Justin assured me, "We made an okay decision." Okay!? Okay!? "A good decision," he said, mustering conviction.
Here's what I think: I think I'm afraid to like Kuwait. It's a dump. At least where we are, it is. Sand and trash. There isn't anything shiney and new or glamorous about Kuwait except for its malls. So if I say I like this place, what does that say about me?
Last week, Justin, Claire and I were out for a walk down to the littered beach, along the shore, and back. Near our apartment building, two other teachers on their way home pulled up beside us and stopped. "If you have a camera, I'll take your picture," Monica said. Before us was a line of palms, the setting sun. And all I'd been noticing until then was the trash underfoot. Perhaps I need to look up more.
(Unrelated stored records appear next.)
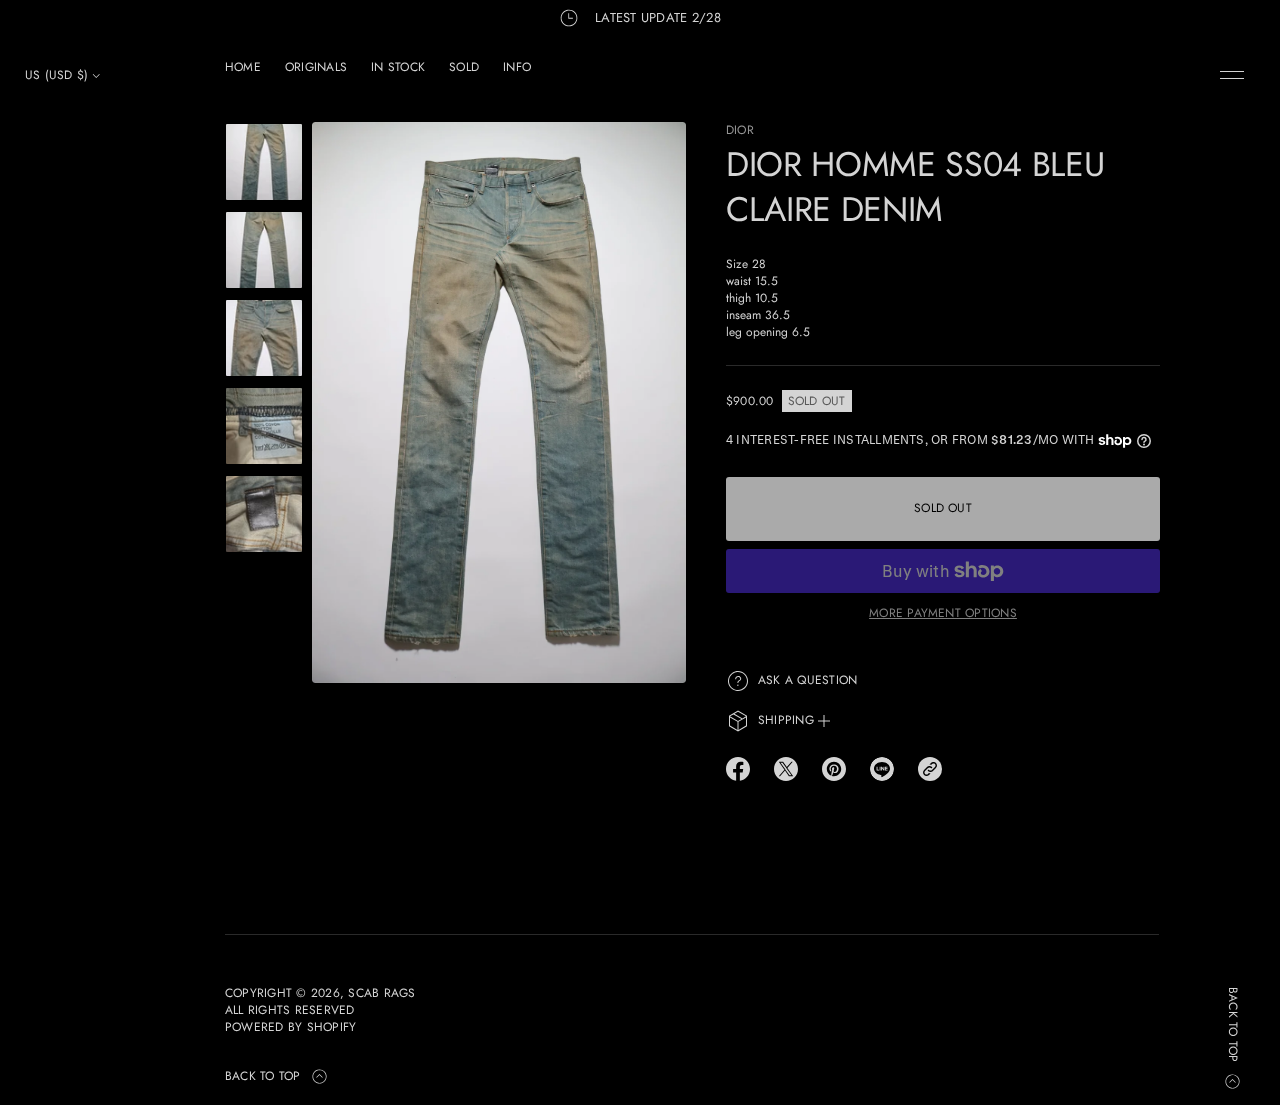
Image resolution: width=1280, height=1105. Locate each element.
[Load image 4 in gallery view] (264, 426)
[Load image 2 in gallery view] (264, 250)
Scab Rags (381, 993)
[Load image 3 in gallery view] (264, 338)
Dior (740, 130)
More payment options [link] (943, 613)
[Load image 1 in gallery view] (264, 162)
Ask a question (807, 680)
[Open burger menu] (1232, 75)
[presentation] (499, 402)
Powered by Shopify (290, 1027)
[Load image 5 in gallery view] (264, 514)
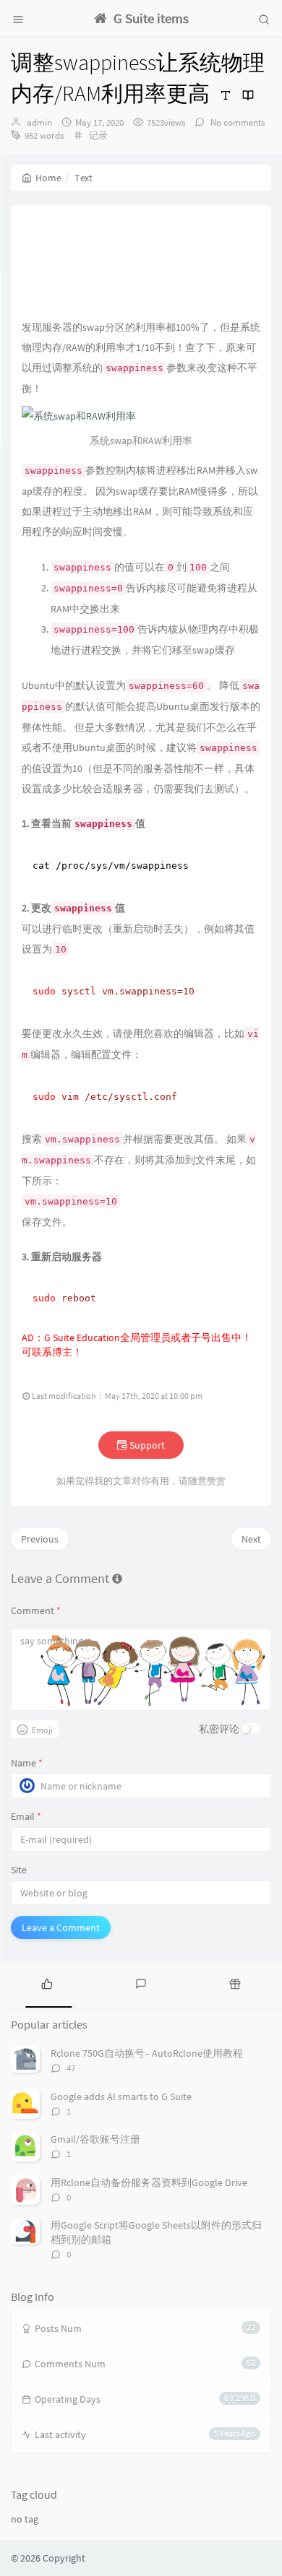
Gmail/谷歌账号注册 (95, 2139)
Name (27, 1762)
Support (146, 1445)
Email (26, 1816)
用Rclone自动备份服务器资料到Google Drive (149, 2182)
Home (48, 177)
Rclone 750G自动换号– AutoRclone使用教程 (147, 2053)
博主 (62, 1351)
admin (39, 122)
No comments (236, 122)
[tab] (47, 1982)
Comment (36, 1610)
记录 (98, 135)
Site (19, 1869)
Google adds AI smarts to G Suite (121, 2096)
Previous (40, 1538)
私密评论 (219, 1728)
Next (251, 1538)
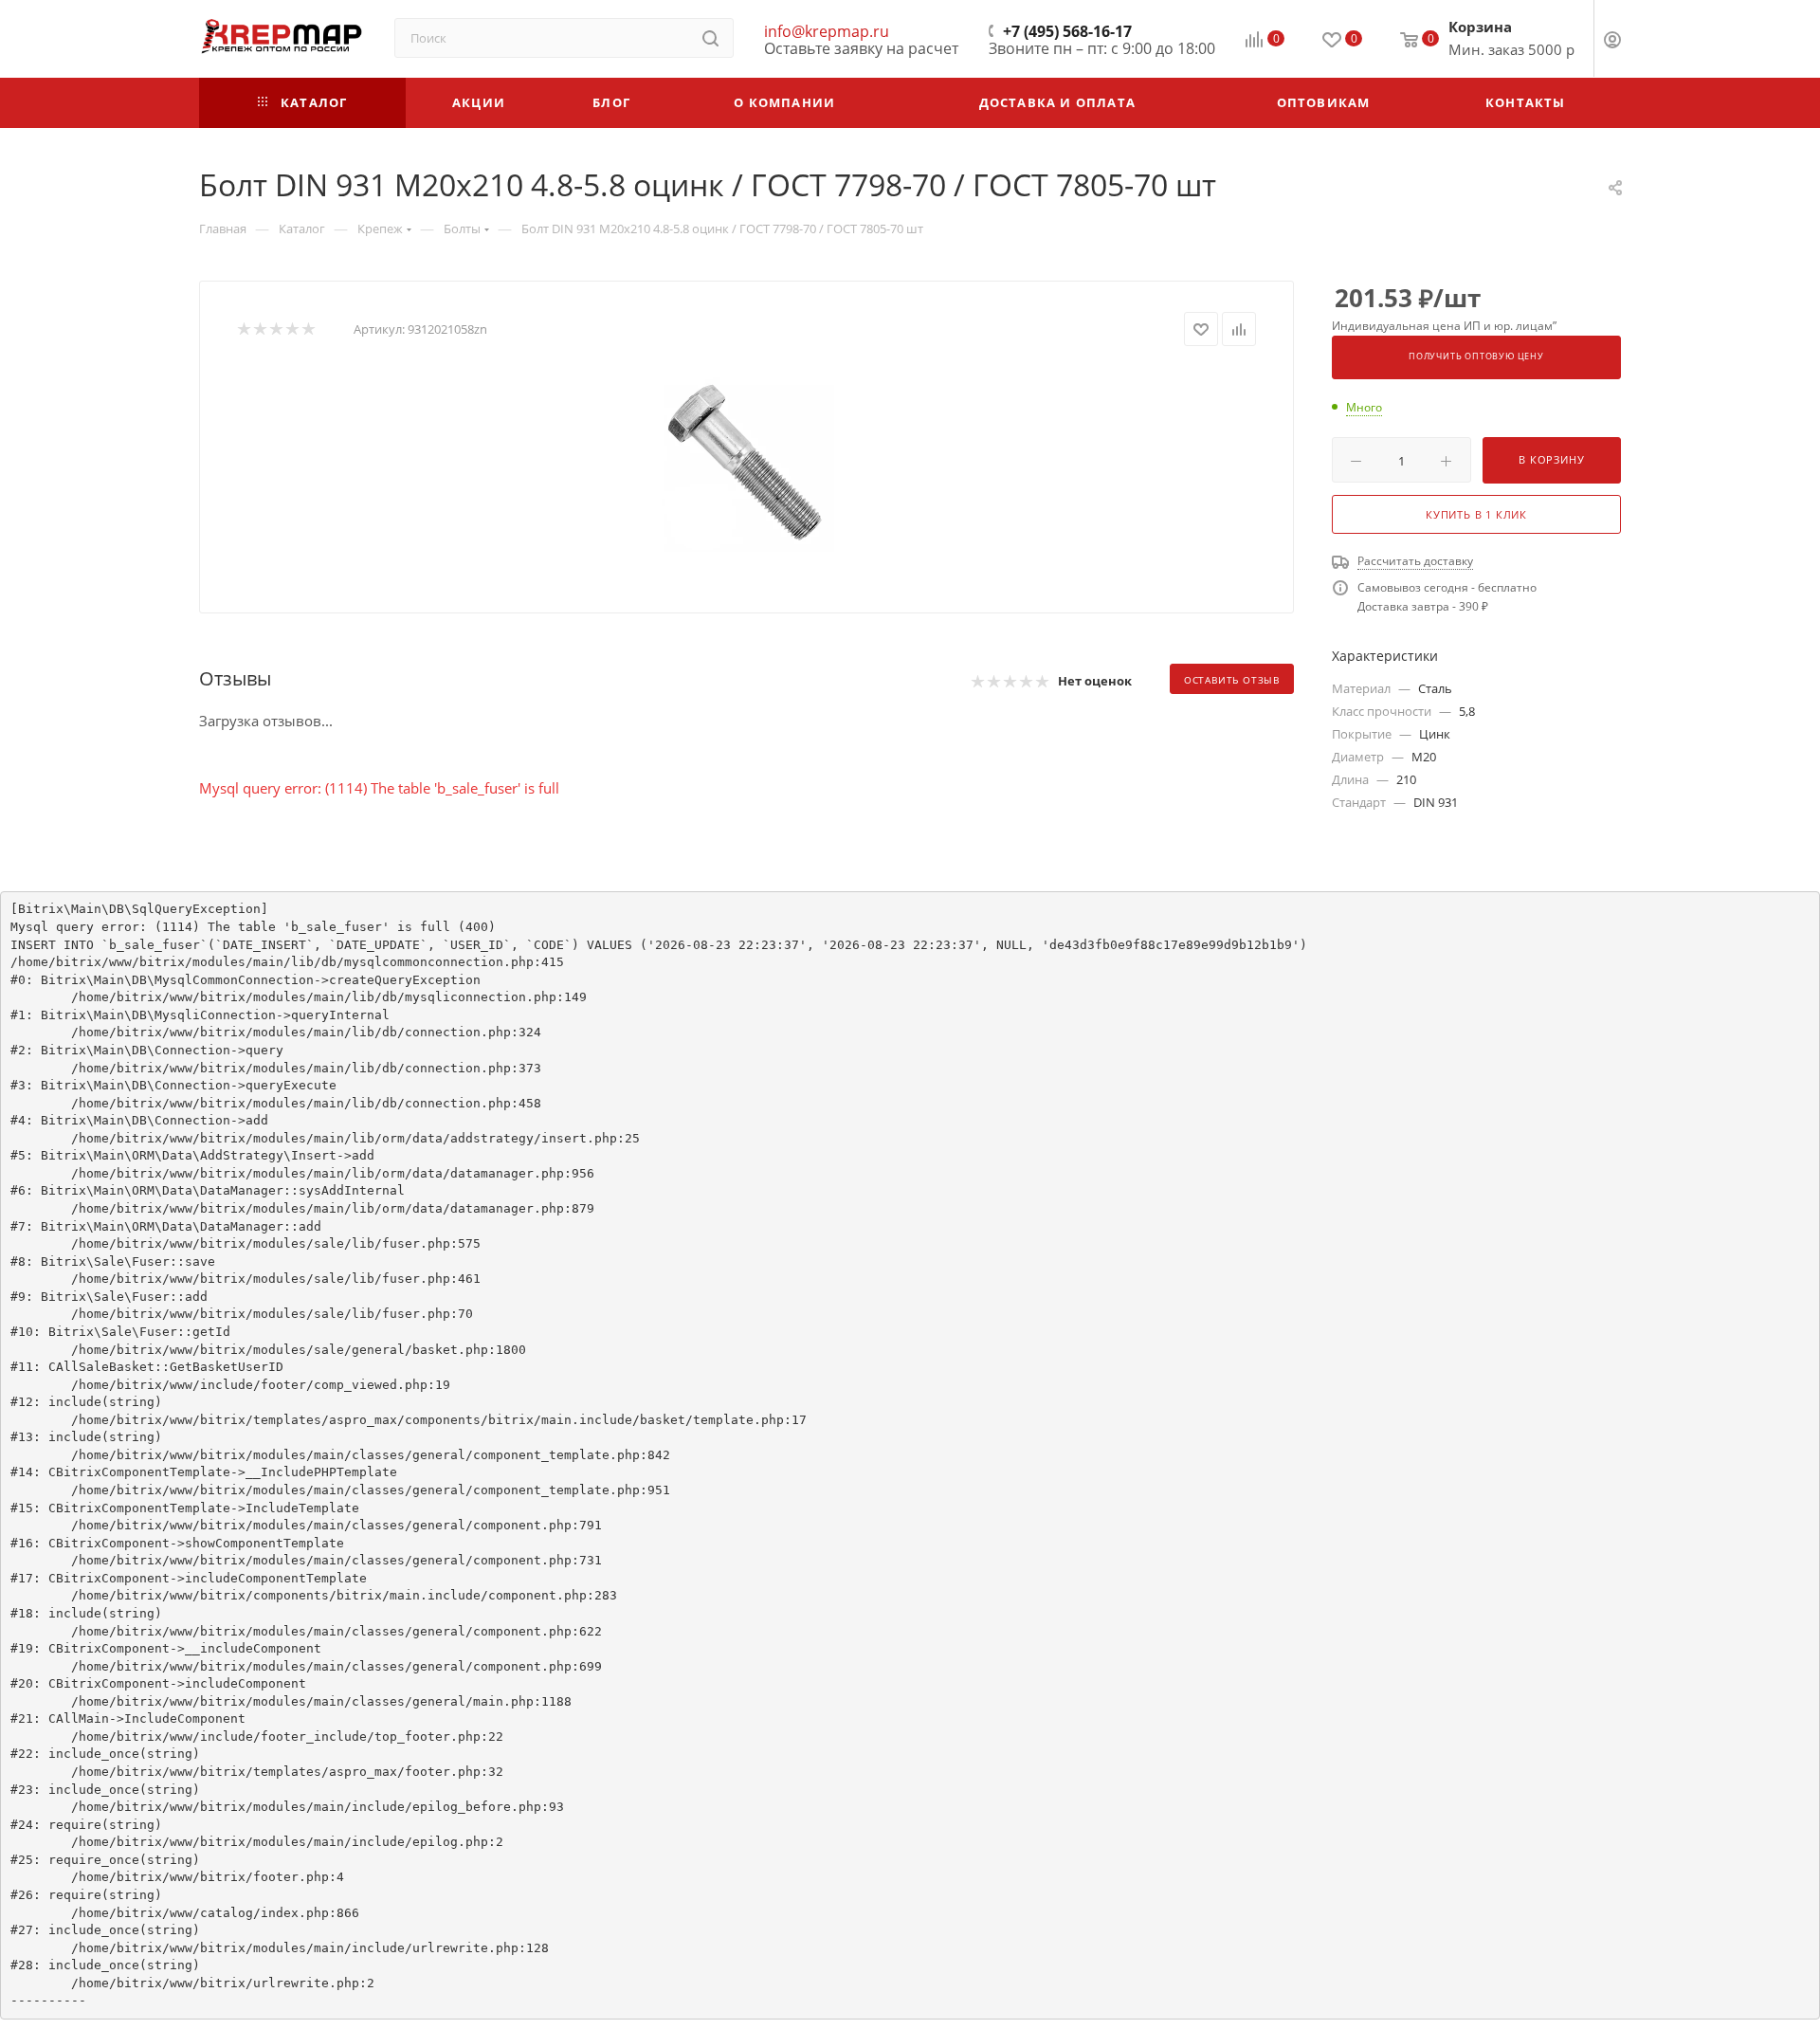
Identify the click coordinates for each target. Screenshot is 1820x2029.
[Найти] (710, 38)
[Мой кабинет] (1612, 41)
And perhaps I need to give myself over to living here in Kuwait. Knowing that leaving after two years is emotionally and logistically difficult, we're staying for three or four, maybe five. There are people here that stay for six or seven years. One woman I know says that she and her husband are "lifers." I don't think we are lifers here in Kuwait, but I do think that I need to be done feeling sad about leaving Colombia and I need to let myself like living here in Kuwait.